Had to change my PW last night.Hacked PSN Accounts Used to Make Fraudulent Charges
Multiple claims of unverified credit card purchases.
by Matt Clark DECEMBER 6, 2013
Yesterday, IGN reported Sony was sending out emails to PlayStation users, requiring password changes after noticing "irregular activity" on PSN accounts. Following our story, we received messages from multiple sources claiming their accounts were used to make unverified purchases. According to one person, his account was used to add $150 to his PlayStation Store wallet, while another found mysterious purchases related to FIFA 14.
"Just last night, at about 1:10 AM, I received an email saying $50 was added to my wallet," Marcus Elyiace told IGN via email. "No more than 15 seconds later, I receive another email saying the same thing. I immediately login to my account [...] but by the time I did that, another $50 dollars was taken from my card."
Elyiace contacted Sony customer service and forwarded IGN the details of the conversation. The Sony rep said all the charges would be refunded within five to seven days and stressed "making sure that your password is not something that you use on other places around the internet."
Another PSN user, Bobby Atkins, says funds were also added to his Store wallet. But before Atkins noted the charges to his credit card, someone had purchased FIFA 14 content with his account. The inclusion of FIFA in the mix brings back memories of 2011, when multiple Xbox 360 users' accounts suddenly found charges of FIFA 12 content they had never purchased.
Downloading content via another person's account to the hacker's PlayStation device may seem like a fruitless effort, but there is some reasoning--if you can call it that--to the madness. Theoretically, the person in control of the account could designate their PlayStation device as the "primary" console, then proceed to download the content. When the victim resets their password, the access would obviously be revoked. But assuming the game in question doesn't require DRM verification, or if the unverified PlayStation is kept offline, they could possibly still use the content or game.

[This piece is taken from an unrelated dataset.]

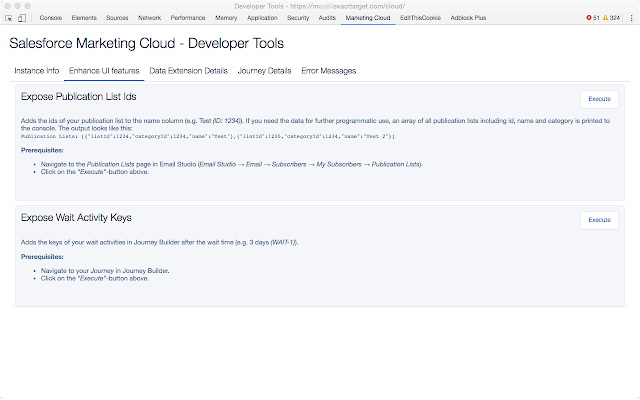Open the EditThisCookie panel tab
The image size is (640, 400).
[x=418, y=18]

Other messages to IGN included a fraudulent charge for $650 to a clothing retailer on the same card linked to the person's PSN account, and other users who found games on their account they had never opted to purchase. All of the alleged victims received the "irregular activity" email from Sony. Sony has sent this same password reset email out at least twice in as many weeks.
IGN has contacted Sony on the matter, but as of this writing, the company has not returned the request for comment.